YOUR ASSIGNMENT
Line by line, copy all of the data exactly.

RECORDED DATA
══════════════════════════════

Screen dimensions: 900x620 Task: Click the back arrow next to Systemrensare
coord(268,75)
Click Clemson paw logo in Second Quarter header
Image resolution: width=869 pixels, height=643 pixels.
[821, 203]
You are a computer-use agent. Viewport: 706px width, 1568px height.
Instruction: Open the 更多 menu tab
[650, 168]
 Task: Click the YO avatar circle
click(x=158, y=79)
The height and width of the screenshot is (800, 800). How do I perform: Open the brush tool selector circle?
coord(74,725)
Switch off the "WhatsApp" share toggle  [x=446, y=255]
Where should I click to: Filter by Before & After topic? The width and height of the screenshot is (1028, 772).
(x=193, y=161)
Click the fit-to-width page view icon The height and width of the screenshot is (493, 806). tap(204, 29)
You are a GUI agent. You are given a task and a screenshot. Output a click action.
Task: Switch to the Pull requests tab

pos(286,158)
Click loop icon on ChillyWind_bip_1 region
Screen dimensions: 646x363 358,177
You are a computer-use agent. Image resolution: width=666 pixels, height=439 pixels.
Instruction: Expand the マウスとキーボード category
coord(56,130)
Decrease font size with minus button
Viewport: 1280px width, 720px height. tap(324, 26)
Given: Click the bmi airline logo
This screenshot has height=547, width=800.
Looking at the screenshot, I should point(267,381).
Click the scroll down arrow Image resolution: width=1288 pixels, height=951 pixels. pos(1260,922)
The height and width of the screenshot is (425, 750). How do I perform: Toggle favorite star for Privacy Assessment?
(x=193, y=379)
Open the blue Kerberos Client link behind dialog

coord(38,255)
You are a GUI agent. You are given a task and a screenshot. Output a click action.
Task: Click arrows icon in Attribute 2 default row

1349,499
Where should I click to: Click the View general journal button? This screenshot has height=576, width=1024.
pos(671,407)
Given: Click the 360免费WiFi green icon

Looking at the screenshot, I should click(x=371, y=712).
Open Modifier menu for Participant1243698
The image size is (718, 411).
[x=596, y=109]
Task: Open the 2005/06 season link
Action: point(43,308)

══════════════════════════════

RESPONSE
Screen dimensions: 900x620 Task: Click the back arrow next to Systemrensare
coord(268,75)
Click Clemson paw logo in Second Quarter header
Image resolution: width=869 pixels, height=643 pixels.
[821, 203]
You are a computer-use agent. Viewport: 706px width, 1568px height.
Instruction: Open the 更多 menu tab
[650, 168]
 Task: Click the YO avatar circle
click(x=158, y=79)
The height and width of the screenshot is (800, 800). How do I perform: Open the brush tool selector circle?
coord(74,725)
Switch off the "WhatsApp" share toggle  [x=446, y=255]
Where should I click to: Filter by Before & After topic? The width and height of the screenshot is (1028, 772).
(x=193, y=161)
Click the fit-to-width page view icon The height and width of the screenshot is (493, 806). tap(204, 29)
You are a GUI agent. You are given a task and a screenshot. Output a click action.
Task: Switch to the Pull requests tab

pos(286,158)
Click loop icon on ChillyWind_bip_1 region
Screen dimensions: 646x363 358,177
You are a computer-use agent. Image resolution: width=666 pixels, height=439 pixels.
Instruction: Expand the マウスとキーボード category
coord(56,130)
Decrease font size with minus button
Viewport: 1280px width, 720px height. tap(324, 26)
Given: Click the bmi airline logo
This screenshot has height=547, width=800.
Looking at the screenshot, I should point(267,381).
Click the scroll down arrow Image resolution: width=1288 pixels, height=951 pixels. pos(1260,922)
The height and width of the screenshot is (425, 750). How do I perform: Toggle favorite star for Privacy Assessment?
(x=193, y=379)
Open the blue Kerberos Client link behind dialog

coord(38,255)
You are a GUI agent. You are given a task and a screenshot. Output a click action.
Task: Click arrows icon in Attribute 2 default row

1349,499
Where should I click to: Click the View general journal button? This screenshot has height=576, width=1024.
pos(671,407)
Given: Click the 360免费WiFi green icon

Looking at the screenshot, I should click(x=371, y=712).
Open Modifier menu for Participant1243698
The image size is (718, 411).
[x=596, y=109]
Task: Open the 2005/06 season link
Action: point(43,308)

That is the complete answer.